Als er 1989 in Neuengamme anfing, erinnerten nur die Hohe Stele und das Dokumentenhaus an die grausame Vergangenheit des Geländes, wo zu dem Zeitpunkt noch zwei Gefängnisse untergebracht waren. Nur mit viel Geduld und dem unermüdlichen Einsatz der Überlebendenverbände gelang es, dass das Gelände zur Gedenkstätte wurde. „Es ist mir in all den Jahren keinen Tag langweilig gewesen“, sagt Detlef Garbe. Das sei ein großes Privileg, auch wenn die Arbeit natürlich nicht immer nur von Freude geprägt war.

Freundschaft mit Überlebenden war das wertvollste Geschenk

Besonders wertvoll war für Detlef Garbe die Bekanntschaft zu vielen Hunderten Überlebenden, aus denen nicht selten Freundschaften entstanden sind.
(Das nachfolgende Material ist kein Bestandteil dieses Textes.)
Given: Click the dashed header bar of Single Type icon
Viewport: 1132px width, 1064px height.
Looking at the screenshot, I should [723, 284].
Diese Menschen, die über Monate und auch Jahre an der Grenze zwischen Leben und Tod gelebt hätten, hätten ein anderes Verhältnis zum Leben, würden es anders zu schätzen wissen. Das habe ihn sehr berührt. „Diese Freundschaften waren ein großes Geschenk, das alles überstrahlte“, sagt Detlef Garbe. Fast alle von ihnen leben nicht mehr, „doch mein Dank gilt mein Leben lang“.
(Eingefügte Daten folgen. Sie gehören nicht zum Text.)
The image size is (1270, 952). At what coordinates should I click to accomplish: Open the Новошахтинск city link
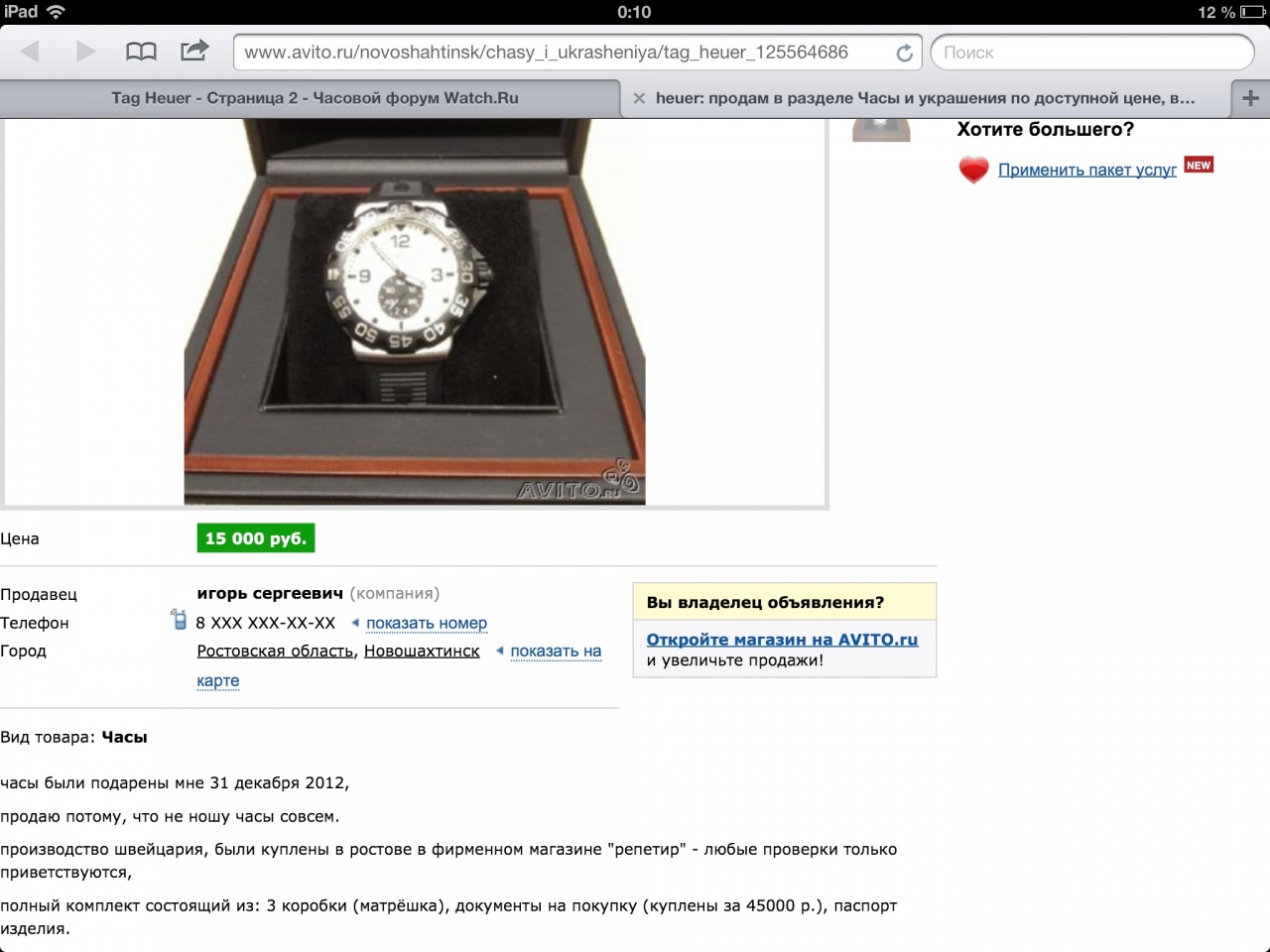coord(422,651)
Ort und auch Organisationsstruktur der Gedenkstätte änderten sich in den vergangenen 33 Jahren stark: Bis 1999 gehörte die Gedenkstätte zum Museum für Hamburgische Geschichte, danach zur Kulturbehörde und ist nun Stiftung. Bis vor der Pandemie gab es jedes Jahr einen leichten Zuwachs der Besucherzahl, lag sie bei 100.000 Besuchern in Neuengamme, weitere 30.000 besuchten die Außenstellen, davon etwa 50 Prozent Einzelbesucher. „Das wurde von der Pandemie heftigst unterbrochen“, berichtet Detlef Garbe. Bislang seien etwa 75 Prozent wieder erreicht.
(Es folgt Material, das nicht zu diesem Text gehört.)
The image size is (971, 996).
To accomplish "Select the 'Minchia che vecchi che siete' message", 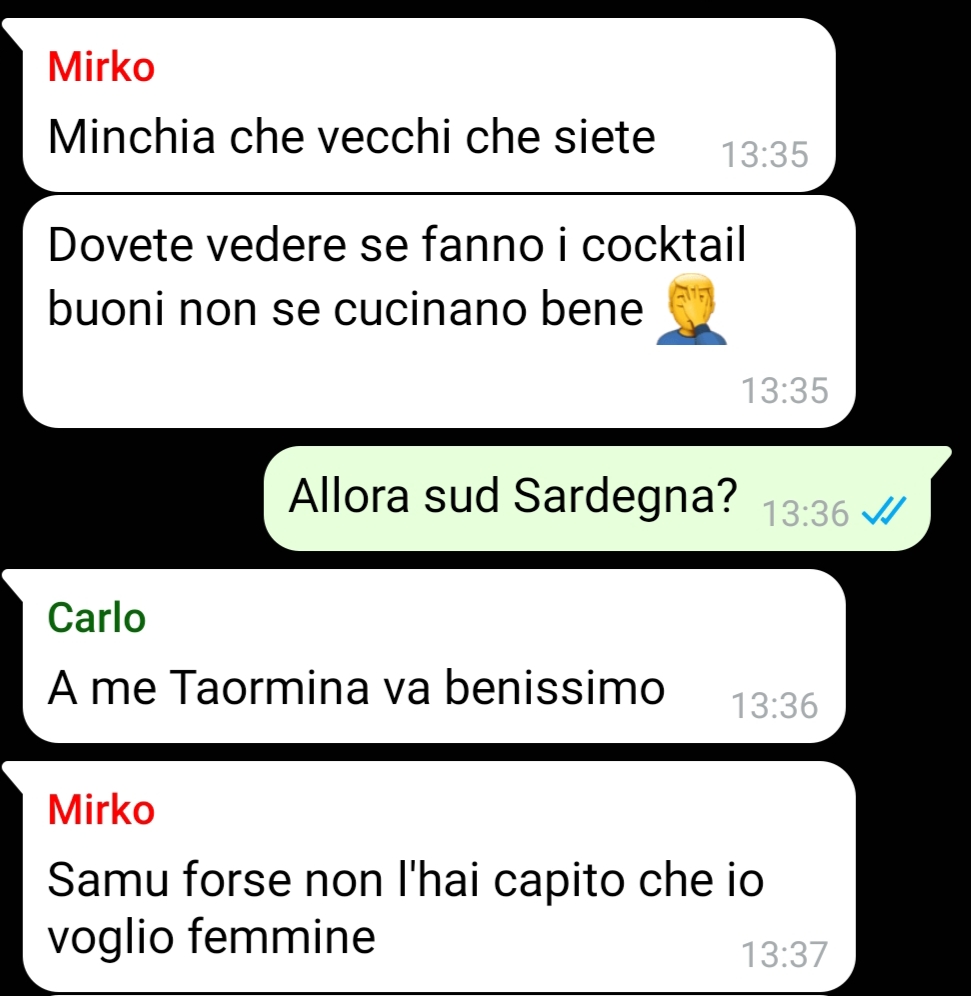I will 429,105.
In Neuengamme wird er nicht mehr als „aktiver Spieler“ auftreten

Doch er ist überzeugt, dass das Team – 54 Beschäftigte, davon einige zeitlich befristet oder in Teilzeit – hochmotiviert ist und die Gedenkstätte gut in die Zukunft führen wird. Daher fiele es ihm auch relativ leicht, seine Stelle zufrieden zu verlassen. Trotzdem wird er einen harten Strich ziehen: „Auch wenn ich mich weiterhin in Gremien und wissenschaftlichen Projekten für die Erinnerungskultur engagieren werde, werde ich in Neuengamme nicht mehr als aktiver Spieler auftreten. Ich denke, dass ist wichtig, damit die Menschen, die auf mich folgen, auch Luft holen können“, sagt der 65-Jährige.

Er freue sich nun auf mehr Zeit mit Frau und Tochter – und vor allem auf Reisen und Kontaktpflege: „Ich habe viele Menschen, die mir wichtig sind, in all den Jahren vernachlässigt. Für sie will ich mir nun viel Zeit nehmen“, sagt Detlef Garbe.